In preparation for winter, Metropolitan Edison (Met-Ed), a subsidiary of FirstEnergy Corp., is completing inspections and conducting equipment maintenance on weather-sensitive equipment across its service area.
Cold temperatures produce increased demand for electricity, and heavy snow and wind have the potential to cause damage to poles, wires and substations, requiring crews to make repairs in difficult conditions. Completing inspections and maintenance of equipment now can help to enhance system reliability when the snow begins to fly.
"Winter maintenance procedures on our infrastructure help make our system more reliable during colder temperatures," said Ed Shuttleworth, Met-Ed regional president. "Coupled with winter maintenance for our vehicles, these efforts help us provide more reliable service to our customers."
The work includes inspecting heating equipment for substation components, such as capacitor banks, transformers, and oil- and gas-filled circuit breakers. Some substations also include buildings that house remote-controlled relay equipment. These structures will be winterized and have the heating systems checked.
Company bucket trucks and other vehicles also are being inspected to help ensure safe operation during the winter season. Special emphasis is placed on the condition of tires and any air braking systems, which can freeze up if moisture is present. Also, the diesel fuel used in company vehicles contains a special winter additive that prevents the fuel from gelling in the cold. Trucks are outfitted with anti-skid materials like sand and salt, and tire chains are inspected and repaired or replaced as needed.
In addition, snow removal equipment is being checked, including plows and blowers used to help crews gain access to substations and to clear the work areas and sidewalks at company service garages and other facilities.
Helicopter patrols also are completing inspections on approximately 1,400 miles of FirstEnergy transmission lines located in the Met-Ed area. The inspections are designed to look for damaged wire, broken cross arms, failed insulators, and other hardware problems not visible from the ground. Any potential reliability issues identified during the inspection may then be addressed.
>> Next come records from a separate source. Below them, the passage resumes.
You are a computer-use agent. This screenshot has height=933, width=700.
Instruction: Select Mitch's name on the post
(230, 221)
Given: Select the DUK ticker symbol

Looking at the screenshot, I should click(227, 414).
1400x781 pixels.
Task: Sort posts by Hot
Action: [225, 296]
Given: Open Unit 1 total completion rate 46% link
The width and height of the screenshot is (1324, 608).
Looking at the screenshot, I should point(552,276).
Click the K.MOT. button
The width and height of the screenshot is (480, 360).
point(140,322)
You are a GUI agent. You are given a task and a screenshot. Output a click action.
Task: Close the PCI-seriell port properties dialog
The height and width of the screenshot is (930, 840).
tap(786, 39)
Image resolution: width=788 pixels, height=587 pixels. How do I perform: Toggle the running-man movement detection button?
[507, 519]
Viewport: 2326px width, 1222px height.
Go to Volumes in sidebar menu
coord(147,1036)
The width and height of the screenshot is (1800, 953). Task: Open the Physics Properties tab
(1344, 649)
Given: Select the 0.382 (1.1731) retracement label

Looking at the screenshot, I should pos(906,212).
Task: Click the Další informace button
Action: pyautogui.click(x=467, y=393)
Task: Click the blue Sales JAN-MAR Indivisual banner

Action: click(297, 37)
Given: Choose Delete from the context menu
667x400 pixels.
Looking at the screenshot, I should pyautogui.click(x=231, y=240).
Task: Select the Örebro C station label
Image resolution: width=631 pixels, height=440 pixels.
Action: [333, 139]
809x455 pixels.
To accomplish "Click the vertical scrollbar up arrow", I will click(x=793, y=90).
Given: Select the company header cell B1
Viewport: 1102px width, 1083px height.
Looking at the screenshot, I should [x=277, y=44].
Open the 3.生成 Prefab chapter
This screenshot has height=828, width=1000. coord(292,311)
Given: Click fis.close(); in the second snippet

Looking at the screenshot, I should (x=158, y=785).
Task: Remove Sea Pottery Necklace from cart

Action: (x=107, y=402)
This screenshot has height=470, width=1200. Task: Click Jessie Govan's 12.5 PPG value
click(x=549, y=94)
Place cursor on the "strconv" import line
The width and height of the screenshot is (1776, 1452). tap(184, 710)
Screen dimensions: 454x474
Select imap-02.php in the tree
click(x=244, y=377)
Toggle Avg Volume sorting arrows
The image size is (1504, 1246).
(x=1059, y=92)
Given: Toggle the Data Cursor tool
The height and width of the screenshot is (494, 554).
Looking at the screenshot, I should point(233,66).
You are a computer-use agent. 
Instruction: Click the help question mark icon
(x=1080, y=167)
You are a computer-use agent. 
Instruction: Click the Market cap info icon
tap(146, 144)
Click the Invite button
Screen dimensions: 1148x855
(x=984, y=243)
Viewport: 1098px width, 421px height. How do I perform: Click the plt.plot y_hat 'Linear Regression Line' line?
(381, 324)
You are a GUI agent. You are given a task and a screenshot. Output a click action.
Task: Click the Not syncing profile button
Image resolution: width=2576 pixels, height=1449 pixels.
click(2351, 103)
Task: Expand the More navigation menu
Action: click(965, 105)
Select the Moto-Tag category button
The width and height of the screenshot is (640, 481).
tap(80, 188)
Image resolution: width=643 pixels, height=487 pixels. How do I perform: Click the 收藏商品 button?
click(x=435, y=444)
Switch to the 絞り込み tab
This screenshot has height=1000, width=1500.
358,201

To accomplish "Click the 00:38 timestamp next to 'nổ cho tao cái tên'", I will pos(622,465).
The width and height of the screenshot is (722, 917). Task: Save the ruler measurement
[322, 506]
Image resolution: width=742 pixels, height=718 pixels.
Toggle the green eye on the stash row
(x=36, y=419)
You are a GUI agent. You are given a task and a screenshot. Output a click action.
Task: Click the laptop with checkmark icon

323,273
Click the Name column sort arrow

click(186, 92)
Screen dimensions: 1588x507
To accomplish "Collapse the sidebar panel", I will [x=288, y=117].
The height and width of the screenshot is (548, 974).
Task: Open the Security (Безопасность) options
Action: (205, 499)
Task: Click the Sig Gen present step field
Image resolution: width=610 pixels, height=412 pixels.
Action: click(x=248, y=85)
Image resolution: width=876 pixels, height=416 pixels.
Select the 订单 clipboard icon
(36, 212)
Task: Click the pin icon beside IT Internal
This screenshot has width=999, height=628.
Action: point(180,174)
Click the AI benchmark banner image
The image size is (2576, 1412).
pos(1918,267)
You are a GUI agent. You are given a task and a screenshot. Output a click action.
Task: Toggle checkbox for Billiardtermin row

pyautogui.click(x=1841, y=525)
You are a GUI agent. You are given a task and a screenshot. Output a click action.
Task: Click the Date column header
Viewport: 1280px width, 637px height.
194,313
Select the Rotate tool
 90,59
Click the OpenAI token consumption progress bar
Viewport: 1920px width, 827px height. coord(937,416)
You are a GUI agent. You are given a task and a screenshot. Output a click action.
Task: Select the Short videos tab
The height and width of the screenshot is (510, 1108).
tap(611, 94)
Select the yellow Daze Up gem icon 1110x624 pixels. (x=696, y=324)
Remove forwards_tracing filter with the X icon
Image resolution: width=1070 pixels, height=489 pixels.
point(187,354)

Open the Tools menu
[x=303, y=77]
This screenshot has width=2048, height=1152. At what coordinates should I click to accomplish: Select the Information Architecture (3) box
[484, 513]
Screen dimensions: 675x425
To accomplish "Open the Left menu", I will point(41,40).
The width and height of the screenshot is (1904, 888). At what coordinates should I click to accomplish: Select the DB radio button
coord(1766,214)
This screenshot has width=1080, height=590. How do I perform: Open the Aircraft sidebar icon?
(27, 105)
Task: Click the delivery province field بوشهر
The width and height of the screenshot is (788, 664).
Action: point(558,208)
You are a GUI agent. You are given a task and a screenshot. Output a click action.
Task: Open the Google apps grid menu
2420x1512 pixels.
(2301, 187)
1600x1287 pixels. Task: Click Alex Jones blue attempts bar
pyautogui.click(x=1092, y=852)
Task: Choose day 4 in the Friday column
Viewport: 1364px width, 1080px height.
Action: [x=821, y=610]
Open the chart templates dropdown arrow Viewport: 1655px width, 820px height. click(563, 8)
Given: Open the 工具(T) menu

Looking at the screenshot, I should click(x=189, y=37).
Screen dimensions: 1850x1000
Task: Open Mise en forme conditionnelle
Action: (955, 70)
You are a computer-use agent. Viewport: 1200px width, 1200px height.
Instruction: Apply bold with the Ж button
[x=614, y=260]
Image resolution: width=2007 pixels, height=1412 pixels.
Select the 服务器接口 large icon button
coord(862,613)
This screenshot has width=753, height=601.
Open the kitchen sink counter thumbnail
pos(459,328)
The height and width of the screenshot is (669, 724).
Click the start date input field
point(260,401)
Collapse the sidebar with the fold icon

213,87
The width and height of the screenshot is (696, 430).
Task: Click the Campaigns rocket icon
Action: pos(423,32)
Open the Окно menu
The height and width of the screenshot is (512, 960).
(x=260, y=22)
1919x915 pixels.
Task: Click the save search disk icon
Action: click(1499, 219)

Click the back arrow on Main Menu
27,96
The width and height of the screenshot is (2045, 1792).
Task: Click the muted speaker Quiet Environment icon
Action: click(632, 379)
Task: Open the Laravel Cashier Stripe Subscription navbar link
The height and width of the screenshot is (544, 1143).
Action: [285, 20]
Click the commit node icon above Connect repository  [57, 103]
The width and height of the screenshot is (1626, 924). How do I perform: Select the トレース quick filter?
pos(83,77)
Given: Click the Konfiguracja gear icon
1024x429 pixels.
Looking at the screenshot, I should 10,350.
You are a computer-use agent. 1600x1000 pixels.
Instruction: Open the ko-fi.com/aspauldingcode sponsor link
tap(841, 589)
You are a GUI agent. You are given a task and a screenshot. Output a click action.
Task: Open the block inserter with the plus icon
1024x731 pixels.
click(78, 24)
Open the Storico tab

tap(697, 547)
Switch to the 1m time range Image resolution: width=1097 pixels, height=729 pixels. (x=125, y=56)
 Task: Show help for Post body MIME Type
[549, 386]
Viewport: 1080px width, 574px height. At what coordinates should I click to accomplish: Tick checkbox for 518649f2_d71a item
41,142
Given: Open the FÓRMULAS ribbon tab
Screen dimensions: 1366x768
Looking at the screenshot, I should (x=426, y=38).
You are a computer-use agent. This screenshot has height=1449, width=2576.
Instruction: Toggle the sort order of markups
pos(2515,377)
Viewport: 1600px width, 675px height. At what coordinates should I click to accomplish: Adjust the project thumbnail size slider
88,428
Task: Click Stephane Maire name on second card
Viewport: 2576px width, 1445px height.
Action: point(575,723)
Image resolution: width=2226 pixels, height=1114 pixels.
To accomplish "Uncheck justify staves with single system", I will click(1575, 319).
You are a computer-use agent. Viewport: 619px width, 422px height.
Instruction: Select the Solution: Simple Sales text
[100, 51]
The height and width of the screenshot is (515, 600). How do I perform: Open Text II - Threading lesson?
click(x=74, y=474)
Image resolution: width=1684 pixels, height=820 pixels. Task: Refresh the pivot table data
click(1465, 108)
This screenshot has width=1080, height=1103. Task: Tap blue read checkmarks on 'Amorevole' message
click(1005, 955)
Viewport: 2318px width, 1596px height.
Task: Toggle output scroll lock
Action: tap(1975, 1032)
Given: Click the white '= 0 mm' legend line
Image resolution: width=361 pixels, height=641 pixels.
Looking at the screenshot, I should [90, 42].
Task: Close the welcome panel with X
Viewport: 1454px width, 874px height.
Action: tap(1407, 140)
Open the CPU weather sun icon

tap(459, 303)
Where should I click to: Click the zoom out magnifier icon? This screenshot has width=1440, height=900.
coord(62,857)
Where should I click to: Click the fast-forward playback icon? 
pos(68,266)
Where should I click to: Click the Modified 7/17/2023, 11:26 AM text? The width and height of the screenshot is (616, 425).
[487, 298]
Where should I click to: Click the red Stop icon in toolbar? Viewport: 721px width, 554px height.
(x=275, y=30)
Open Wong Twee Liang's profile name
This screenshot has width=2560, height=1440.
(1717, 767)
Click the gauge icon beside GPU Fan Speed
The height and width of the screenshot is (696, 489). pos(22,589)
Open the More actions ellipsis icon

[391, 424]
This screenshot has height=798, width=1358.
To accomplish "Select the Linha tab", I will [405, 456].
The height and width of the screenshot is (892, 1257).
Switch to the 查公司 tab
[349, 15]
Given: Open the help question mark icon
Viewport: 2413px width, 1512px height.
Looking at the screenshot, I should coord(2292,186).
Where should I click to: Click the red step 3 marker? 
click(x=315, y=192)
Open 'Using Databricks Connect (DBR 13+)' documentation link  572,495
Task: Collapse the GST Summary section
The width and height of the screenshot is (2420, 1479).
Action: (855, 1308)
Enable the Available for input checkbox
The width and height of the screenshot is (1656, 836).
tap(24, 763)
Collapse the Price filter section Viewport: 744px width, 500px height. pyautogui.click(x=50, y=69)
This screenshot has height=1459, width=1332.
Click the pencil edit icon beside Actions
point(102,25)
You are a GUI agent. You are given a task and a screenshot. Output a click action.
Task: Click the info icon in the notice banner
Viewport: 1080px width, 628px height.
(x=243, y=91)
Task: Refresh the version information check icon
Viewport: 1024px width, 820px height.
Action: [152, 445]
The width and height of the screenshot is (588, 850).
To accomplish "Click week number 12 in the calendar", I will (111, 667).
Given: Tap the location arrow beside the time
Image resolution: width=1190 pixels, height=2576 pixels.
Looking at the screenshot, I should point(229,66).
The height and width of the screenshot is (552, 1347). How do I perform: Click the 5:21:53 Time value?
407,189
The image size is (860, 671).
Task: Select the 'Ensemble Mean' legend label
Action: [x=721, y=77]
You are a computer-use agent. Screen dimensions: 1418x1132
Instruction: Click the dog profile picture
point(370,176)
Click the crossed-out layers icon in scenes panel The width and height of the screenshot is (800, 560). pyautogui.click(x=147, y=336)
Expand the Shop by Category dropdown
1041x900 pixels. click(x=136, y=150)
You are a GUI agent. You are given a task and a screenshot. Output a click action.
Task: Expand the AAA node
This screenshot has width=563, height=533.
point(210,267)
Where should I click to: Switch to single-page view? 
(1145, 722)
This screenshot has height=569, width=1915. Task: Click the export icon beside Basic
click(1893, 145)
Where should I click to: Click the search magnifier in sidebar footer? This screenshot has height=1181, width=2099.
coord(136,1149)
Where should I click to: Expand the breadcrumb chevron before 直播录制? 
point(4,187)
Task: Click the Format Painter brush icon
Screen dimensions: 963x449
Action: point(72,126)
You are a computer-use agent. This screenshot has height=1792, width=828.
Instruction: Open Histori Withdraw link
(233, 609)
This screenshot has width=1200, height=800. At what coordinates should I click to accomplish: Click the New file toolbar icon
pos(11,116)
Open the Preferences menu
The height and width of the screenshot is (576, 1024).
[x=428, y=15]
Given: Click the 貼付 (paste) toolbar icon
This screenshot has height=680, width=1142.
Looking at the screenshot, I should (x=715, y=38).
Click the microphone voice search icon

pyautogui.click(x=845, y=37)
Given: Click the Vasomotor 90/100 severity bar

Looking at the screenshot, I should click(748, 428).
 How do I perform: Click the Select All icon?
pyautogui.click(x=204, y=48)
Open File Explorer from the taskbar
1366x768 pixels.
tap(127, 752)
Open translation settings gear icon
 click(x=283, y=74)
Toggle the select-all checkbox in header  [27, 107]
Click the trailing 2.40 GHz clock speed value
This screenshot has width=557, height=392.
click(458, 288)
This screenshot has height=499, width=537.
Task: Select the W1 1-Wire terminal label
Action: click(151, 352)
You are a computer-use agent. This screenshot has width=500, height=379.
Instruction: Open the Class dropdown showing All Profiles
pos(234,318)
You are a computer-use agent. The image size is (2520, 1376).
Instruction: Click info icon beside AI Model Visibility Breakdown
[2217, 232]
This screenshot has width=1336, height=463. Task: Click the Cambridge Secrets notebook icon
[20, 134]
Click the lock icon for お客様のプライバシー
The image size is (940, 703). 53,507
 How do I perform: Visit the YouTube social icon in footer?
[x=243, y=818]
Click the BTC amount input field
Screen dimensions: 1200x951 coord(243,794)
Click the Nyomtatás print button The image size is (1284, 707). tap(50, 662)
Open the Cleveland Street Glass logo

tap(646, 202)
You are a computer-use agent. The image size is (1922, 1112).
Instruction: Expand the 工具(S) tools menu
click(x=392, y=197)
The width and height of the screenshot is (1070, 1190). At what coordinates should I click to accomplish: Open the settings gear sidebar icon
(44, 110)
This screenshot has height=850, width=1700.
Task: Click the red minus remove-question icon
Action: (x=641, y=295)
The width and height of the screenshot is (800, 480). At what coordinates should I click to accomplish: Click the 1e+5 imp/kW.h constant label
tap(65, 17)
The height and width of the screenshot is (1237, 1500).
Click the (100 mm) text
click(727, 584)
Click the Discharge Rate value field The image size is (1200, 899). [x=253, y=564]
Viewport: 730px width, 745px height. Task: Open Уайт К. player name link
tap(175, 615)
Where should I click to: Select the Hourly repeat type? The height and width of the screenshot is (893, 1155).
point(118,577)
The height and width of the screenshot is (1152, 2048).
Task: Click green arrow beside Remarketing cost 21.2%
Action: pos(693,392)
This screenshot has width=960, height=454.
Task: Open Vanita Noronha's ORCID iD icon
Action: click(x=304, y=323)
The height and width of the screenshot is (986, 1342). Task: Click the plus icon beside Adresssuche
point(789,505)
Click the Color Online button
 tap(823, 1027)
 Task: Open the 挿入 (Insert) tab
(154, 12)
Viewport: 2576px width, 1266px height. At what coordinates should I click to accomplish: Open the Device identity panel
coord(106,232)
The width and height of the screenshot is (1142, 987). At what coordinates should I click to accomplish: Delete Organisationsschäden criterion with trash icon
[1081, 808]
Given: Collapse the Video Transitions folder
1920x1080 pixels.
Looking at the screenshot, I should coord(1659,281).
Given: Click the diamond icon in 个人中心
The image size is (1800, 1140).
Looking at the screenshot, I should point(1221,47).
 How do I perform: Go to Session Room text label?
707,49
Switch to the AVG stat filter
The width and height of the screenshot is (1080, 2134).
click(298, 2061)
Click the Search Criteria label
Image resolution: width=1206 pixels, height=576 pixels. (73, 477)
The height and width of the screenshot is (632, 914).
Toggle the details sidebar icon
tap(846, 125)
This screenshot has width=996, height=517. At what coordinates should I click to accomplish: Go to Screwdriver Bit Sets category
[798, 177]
Tree trimming throughout the year also helps meet the rigors of winter operations by maintaining proper clearances around electrical systems and helping to protect against tree-related outages. Met-Ed tree contractors have trimmed more than 1,730 circuit miles of electric lines since January and expect to trim another 570 miles by year end.
Employee safety also is a priority during the winter. Met-Ed's cold-weather operational procedures are reviewed with linemen, substation electricians, and meter readers in advance of any frigid conditions. Met-Ed personnel often take extra measures to stay warm when working in extreme cold to restore power after an outage. Crews also could be delayed by treacherous driving conditions.
FirstEnergy's utilities also have made it easier for customers to check the progress of service restoration efforts when they experience a power outage. The company's 24/7 Power Center outage maps now display the status of crews restoring service after a power outage. With this enhancement, FirstEnergy utility customers can see when crews have been dispatched, when they are working on a repair, and when additional crews or equipment are needed to complete restoration work.
FirstEnergy utility customers also can subscribe to email and text message alert notifications to receive billing reminders, weather alerts in advance of major storms, and updates on scheduled or extended power outages. Customers can also use two-way text messaging to report outages, request updates on restoration efforts, and make other inquiries about their electric accounts.